Uno scenario inquietante, infine, che se fosse reale provocherebbe la morte di più di 2300 persone, mentre quasi 10mila sarebbero gli abitanti della città dello Stretto a trovarsi in edifici a rischio crollo. L’azione, in questa occasione (ma sono previste altre esercitazioni nei condomini ed in notturna), si svolgerà negli edifici pubblici, nelle scuole, anche se il teatro vero dell’esperimento saranno le oltre 200 aree già operative e segnalate dai cartelli di Protezione Civile divise in aree d’attesa, di ricovero e di ammassamento, distribuite nei territori delle 6 circoscrizioni cittadine.
Ad illustrare nel dettaglio le cinque giornate è stato l’ingegnere Rizzo che ha spiegato la missione del progetto: verificare la forza della città in una fase di isolamento totale, quella delle prime 12-24 ore quando, a seguito di un sisma, Messina si ritroverebbe completamente sola. Cinque giorni di “incidenti” sulla terra ferma e in mare tra cui una collisione tra una portacontainer ed un traghetto, per testare la capacità delle unità navali di soccorso, un episodio nell’area d’ormeggio della Msc Splendida, una frana sulla SS113, la ricostruzione di un ponte sul Torrente Pace, simulazioni di forniture di gas ed energie elettriche negli ospedali e l’evacuazione di tutti gli edifici pubblici e le scuole di Messina. Eventi che coinvolgeranno più di 3800 persone tra dipendenti della PA e studenti.

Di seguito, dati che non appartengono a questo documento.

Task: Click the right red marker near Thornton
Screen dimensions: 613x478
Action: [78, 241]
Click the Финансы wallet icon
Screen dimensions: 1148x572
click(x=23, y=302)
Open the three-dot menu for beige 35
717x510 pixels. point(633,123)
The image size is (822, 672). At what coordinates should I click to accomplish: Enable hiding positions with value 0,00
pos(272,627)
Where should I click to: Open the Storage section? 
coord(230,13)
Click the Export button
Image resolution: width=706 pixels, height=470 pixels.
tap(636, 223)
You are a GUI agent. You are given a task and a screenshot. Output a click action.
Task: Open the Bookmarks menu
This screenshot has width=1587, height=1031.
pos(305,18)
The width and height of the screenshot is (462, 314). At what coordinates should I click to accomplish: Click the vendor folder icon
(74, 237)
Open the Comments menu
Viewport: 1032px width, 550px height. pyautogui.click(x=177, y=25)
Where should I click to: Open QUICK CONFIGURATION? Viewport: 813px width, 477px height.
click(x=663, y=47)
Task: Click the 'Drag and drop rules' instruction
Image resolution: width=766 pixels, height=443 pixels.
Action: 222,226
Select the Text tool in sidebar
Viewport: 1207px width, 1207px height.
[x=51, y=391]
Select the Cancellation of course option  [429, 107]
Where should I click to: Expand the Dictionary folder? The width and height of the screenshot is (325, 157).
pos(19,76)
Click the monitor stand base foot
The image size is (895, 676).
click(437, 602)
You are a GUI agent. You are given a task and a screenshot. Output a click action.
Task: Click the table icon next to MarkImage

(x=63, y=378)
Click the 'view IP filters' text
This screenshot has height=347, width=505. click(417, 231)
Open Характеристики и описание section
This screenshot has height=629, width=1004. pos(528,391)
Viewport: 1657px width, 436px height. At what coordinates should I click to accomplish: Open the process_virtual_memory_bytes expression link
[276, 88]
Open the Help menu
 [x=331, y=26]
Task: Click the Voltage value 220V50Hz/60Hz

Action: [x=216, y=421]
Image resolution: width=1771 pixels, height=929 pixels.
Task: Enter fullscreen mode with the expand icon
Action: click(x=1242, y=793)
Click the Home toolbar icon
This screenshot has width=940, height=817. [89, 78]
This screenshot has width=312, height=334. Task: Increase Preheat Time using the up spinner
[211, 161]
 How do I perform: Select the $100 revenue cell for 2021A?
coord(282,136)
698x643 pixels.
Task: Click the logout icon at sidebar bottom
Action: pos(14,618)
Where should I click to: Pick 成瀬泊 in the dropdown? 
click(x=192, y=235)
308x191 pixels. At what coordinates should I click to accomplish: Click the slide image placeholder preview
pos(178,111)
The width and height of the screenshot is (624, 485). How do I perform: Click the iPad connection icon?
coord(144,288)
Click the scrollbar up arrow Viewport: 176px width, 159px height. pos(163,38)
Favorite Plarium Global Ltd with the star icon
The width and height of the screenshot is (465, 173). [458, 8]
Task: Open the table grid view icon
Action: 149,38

Per l’occasione il Comune ha incassato l’appoggio di tutti: dalle scuole alle aziende fornitrici di gas e luce, dai palazzi della politica a quelli del lavoro e della cultura, dall’Autorità Portuale alla Marina e fino alle sedi circoscrizionali (i consiglieri del I e del II quartiere sperimenteranno un’evacuazione sulla loro pelle). Fondamentale l’appoggio delle aziende sanitarie cittadine: il manager del Papardo-Piemonte ha contribuito anche con l’acquisto di due posti medici avanzati da campo, due strutture che diventerebbero presidi importanti in caso di emergenza.